China released a provisional regulation on the administration of carbon emission trading in January, which will take effect on May 1, said Zhao Yingmin, vice minister of ecology and environment, at a press conference on Monday.

"It's China's first regulation in the field of dealing with climate change, which is a significant milestone," said Zhao.

Carbon trading enables the demand side to achieve emission reduction targets, while the supply side reaps economic benefits from participating in carbon trading.

The national market has become the largest in the world, covering 2,257 key emitters with annual carbon dioxide emission of 5.1 billion tonnes. As of the end of last year, its trading volume stood at 440 million tonnes, with a turnover of 24.9 billion yuan (about 3.5 billion U.S. dollars).

Although operating smoothly, China's carbon market is still in its infancy, and its coverage of relevant industries and vibrancy of market transactions still need further improvement, said Zhao.

The regulation details the rules on mechanisms, standardizes transactions, ensures data quality, and provides a strong legal guarantee for the healthy development of China's carbon market, he said.

Zhang Yaobo, an official with the Ministry of Justice, said the regulation features the whole-process management, appropriate resilience and a problem-orientated approach.
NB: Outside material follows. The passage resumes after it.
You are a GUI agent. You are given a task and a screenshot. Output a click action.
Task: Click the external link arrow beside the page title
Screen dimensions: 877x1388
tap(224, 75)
Legislation is an important foundation for the operation of the carbon market, as well as an important basis for enterprises to trade and for relevant government departments to fulfill their work, said Zhang Chen, an official with the Guangzhou Emissions Exchange.

Compared with mature international carbon markets, the top-level design and supporting fiscal and evaluation policies of China's carbon trading mechanism still needs to be improved, and the carbon market only includes thermal power plants, which is limited, he said.

China's carbon emissions are mainly concentrated in the industries of power generation, steel, building materials, nonferrous metals, petrochemicals, chemical engineering, paper-making and aviation, which accounts for 75 percent of the total, said Zhao, noting that giving full play to the decisive role of the market in the allocation of carbon emission resources can minimize the cost of carbon reduction.

The ministry of ecology and environment began to solicit public opinion in July, 2023, on a set of draft rules regulating the trading of voluntary reductions in greenhouse gas emissions, encouraging a wider range of industries, including renewable energy and forestry carbon sinks, that cannot enjoy economic returns for emission reduction via market mechanisms to contribute to the country's dual carbon goals.

Industry insiders believe that policies related to carbon finance need to be fine-tuned, and the development and innovation of relevant products need to be improved.

The regulation encourages the extension of financial services to low-carbon transformation, and enterprises should grasp the opportunities to develop relevant financial products to effectively activate carbon assets, according to a research report from Chuancai Securities.